The Cherokee of Oklahoma used buckbrush (Symphoricarpos Orbiculatus) in making fine root runner baskets and it appears after careful study and extensive inquiry, that this type of basket weaving may have originated among the Indians of Oklahoma. This conclusion is based on many years of collecting baskets from Cherokee Indians in every part of the old Cherokee nation. Interviews with older basket-making women were held through interpreters and it was clearly established that basket making from honeysuckle was not known to them or to their mothers or grandmothers who had lived in Georgia and North Carolina before their removal in 1938 to Oklahoma. The only type of weaving known to them before coming to Oklahoma was the cane and oak-splint weaving. From such interviews these facts could be traced back to as early as 1850. They were certain that the earliest baskets made by their grandparents were out of buckbrush and oak splints; no cane or honeysuckle was used in the northern part of the Cherokee nation.

In the Spavinaw hills country of the northern part of the Cherokee nation the Indians used only buckbrush runners as cane does not grow in this section. In the southern part of the nation, in the vicinity of Gore and Weber Falls, cane grows and is used almost exclusively in basket weaving. In the locality of Tahlequah and Stillwell both cane and buckbrush weaving is done. The Cherokee of this region make both a double and single wicker weave basket of buckbrush runners and no foundation is used in either type although each is strong and serviceable. All of their fine root runner baskets (buckbrush) are a wicker type of weave of unexcelled technique. The double weave basket made by Lucy Mouse (shown in the Oklahoma example) is a splendid specimen of fine weaving—a strong durable basket. The dye used in this basket is walnut stain from boiled walnut hulls.

The buckbrush runners are pulled in the fall of the years and after drying two or three weeks are boiled to remove the bark. The fibers remain flexible enough for weaving all winter which is the basket weaving season.

The shapes were formerly market baskets, fruit trays, egg baskets and storage baskets, some of which were used by them as long as fifty years ago.

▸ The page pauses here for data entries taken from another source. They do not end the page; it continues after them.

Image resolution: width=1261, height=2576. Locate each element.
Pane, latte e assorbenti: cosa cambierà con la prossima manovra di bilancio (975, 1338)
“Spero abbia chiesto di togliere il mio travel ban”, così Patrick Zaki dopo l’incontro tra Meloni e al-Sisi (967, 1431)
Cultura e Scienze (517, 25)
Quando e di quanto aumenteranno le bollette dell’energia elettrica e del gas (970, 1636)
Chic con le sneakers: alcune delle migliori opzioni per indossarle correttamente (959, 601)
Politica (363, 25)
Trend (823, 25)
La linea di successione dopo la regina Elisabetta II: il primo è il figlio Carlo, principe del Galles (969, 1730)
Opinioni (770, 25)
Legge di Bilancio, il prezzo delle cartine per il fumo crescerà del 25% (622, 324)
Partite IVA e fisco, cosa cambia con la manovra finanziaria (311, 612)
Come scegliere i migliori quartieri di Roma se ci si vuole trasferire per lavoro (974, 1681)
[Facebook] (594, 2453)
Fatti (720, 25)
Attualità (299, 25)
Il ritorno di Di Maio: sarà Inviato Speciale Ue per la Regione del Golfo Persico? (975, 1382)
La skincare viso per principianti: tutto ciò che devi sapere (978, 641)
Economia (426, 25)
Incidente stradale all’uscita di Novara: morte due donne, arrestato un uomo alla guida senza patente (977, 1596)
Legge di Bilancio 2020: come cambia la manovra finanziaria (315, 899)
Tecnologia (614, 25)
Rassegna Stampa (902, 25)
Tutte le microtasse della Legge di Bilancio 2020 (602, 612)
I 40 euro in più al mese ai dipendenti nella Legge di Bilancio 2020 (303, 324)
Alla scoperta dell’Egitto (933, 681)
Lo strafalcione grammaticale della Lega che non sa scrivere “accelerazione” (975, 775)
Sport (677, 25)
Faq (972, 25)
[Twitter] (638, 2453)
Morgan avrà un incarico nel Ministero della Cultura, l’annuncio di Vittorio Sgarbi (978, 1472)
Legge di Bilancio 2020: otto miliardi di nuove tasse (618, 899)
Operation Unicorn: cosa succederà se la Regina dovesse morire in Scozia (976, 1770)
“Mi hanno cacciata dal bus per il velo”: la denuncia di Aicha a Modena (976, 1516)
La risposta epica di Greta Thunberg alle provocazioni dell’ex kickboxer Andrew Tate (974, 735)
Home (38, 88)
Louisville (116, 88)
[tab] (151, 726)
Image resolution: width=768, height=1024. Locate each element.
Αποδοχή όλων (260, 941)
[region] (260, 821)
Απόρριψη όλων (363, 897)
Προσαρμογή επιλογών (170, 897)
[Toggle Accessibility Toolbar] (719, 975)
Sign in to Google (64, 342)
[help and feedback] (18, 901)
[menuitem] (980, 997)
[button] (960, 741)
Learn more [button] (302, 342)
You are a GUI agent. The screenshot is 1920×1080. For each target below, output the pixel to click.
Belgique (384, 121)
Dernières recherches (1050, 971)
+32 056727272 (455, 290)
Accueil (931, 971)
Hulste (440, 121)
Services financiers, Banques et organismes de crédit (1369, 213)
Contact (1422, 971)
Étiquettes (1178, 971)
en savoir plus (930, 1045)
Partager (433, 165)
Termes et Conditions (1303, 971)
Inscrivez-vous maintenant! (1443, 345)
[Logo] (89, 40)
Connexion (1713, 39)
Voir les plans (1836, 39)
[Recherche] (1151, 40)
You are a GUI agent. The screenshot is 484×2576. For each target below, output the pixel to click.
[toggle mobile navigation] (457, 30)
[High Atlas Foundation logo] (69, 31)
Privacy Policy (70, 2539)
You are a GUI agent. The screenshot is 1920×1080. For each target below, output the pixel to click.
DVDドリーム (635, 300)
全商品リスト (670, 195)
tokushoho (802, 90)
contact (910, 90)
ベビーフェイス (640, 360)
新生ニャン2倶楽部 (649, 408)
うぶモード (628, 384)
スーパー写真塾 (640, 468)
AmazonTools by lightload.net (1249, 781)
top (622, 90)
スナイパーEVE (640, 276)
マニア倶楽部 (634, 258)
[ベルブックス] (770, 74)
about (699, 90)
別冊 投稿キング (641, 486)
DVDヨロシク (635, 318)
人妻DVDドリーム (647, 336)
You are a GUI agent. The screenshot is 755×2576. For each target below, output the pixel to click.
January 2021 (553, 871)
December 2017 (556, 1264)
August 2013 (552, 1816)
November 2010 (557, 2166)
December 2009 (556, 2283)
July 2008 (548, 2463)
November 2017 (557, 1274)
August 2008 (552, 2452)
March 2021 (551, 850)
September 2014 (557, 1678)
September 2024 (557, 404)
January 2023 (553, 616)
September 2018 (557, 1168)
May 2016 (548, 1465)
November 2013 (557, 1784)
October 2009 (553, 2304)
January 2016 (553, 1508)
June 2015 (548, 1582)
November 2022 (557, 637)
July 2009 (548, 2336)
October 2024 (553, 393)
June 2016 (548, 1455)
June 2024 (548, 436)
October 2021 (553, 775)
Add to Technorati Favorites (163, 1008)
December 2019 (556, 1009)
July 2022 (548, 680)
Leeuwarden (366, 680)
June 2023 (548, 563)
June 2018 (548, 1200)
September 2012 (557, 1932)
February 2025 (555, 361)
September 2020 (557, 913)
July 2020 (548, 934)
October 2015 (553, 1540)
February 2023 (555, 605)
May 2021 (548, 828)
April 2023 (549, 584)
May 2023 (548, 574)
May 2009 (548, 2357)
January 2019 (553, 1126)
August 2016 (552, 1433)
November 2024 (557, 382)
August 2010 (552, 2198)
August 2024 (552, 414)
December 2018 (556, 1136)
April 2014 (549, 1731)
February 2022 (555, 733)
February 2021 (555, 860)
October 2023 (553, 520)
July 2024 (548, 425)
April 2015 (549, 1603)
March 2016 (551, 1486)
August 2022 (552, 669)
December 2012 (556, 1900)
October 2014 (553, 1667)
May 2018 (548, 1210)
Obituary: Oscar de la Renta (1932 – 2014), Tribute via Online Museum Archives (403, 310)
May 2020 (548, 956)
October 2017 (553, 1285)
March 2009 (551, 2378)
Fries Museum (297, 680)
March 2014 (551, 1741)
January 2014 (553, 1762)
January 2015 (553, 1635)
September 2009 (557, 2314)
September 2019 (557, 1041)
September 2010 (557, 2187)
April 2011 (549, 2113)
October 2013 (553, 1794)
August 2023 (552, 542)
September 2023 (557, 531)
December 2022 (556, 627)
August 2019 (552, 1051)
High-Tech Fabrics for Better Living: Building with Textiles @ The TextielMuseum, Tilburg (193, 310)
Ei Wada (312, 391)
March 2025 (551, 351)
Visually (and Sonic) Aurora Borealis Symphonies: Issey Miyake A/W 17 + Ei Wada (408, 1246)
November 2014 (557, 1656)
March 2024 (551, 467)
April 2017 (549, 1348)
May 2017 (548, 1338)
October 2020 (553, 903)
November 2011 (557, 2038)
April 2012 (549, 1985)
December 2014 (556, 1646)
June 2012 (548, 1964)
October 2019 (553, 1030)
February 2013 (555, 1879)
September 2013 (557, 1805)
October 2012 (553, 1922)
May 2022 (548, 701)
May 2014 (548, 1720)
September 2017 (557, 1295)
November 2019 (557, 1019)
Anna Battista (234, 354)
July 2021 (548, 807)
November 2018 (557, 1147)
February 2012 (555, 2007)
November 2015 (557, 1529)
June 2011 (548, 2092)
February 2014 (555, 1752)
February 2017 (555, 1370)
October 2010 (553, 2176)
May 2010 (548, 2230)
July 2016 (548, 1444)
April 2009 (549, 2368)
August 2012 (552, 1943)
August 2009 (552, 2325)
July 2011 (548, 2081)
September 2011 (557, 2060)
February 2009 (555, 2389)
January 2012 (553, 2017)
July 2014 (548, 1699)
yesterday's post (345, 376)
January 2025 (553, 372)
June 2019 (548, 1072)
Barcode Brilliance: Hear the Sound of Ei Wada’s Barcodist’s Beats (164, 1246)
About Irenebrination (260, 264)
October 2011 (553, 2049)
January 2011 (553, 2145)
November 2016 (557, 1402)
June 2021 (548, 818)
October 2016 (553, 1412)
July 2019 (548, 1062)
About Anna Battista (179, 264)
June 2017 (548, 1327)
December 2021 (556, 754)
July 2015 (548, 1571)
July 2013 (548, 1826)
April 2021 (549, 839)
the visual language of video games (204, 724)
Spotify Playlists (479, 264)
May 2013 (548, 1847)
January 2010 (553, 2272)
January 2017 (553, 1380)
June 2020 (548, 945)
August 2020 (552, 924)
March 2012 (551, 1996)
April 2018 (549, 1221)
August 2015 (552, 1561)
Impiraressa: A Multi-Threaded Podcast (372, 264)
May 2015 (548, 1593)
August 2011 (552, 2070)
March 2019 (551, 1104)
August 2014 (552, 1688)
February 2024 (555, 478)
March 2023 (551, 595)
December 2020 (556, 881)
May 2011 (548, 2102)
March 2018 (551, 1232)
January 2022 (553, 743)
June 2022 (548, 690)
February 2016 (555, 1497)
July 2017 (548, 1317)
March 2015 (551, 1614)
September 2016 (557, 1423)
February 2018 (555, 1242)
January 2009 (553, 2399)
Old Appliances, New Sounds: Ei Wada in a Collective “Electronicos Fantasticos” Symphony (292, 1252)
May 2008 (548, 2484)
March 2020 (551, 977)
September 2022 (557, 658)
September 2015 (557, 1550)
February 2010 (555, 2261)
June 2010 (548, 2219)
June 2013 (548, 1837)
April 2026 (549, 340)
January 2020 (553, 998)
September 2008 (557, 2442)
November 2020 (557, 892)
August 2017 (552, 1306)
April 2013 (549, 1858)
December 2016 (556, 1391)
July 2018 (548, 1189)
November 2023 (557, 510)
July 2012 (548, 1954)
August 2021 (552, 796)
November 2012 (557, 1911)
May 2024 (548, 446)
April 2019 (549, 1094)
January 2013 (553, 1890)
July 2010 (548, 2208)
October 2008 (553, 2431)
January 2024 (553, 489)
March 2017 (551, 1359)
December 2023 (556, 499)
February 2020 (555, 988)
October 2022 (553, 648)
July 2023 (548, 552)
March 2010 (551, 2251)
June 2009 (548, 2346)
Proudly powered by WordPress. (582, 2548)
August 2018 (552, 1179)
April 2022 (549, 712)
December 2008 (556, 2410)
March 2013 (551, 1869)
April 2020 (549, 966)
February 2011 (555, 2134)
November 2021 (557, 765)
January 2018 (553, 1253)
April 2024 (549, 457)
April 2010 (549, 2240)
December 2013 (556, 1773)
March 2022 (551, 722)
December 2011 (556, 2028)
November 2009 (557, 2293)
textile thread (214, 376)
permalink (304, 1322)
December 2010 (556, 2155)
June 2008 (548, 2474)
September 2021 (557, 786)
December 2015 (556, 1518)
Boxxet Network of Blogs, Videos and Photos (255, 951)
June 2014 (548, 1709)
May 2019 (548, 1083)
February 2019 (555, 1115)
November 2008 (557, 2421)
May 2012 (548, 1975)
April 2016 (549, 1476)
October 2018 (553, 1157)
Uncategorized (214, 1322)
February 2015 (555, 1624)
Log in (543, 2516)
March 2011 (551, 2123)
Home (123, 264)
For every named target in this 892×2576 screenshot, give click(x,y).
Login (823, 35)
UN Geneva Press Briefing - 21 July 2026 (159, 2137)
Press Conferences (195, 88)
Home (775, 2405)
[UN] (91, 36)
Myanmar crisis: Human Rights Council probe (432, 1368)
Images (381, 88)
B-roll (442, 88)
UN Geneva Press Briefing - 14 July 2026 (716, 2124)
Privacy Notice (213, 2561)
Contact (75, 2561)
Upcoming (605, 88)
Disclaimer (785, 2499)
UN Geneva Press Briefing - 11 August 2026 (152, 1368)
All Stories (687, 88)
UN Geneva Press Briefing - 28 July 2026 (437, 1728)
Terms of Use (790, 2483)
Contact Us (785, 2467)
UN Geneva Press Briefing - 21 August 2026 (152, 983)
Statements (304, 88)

Twenty-five years ago vegetable dyes were used for coloring but today commercial dyes are largely used; the baskets are made, as a rule, for sale, and show considerable white influence.

—Clark Field

AUTOBIOGRAPHY

I was born in Dallas, Texas, on January 6, 1882.

I first became interested in the art work of the Indians while working as a reporter for an Oklahoma daily newspaper in 1900, at which time I covered the opening for settlement of the Kiowa, Comanche and Apache Indian reservations in southwest Oklahoma. After two years of study (1903-1904) at the University of Oklahoma, I became a traveling salesman and remained in that profession until 1917 when I went into business for myself (retired from business in 1957). About 1918 I became actively interested in Indian pottery and basketry and started my collections. Since that time, Mrs. Field, my daughter Dorothy Field Maxwell (Mrs. Gilbert S.), and I have traveled more than one hundred and twenty five thousand miles collecting in the United States, Canada, Alaska, Mexico, Central and South America.

To date (1964) we have spent 46 years in trying to collect authentic specimens of baskets made for actual use by all basket-making tribes (no tourist specimens are included). Intent upon maintaining the highest possible quality throughout the collection, I have always insisted upon acquiring the finest representative basket for its particular tribe or use.

The collection is completely catalogued and photographed and has been given to the Philbrook Art Center of Tulsa, Oklahoma, where it is on exhibition. The collection has been rated by members of the Indian Arts and Crafts Board, and by members of other museums, as the most comprehensive in the United States for its beauty of specimens and unusual method of display.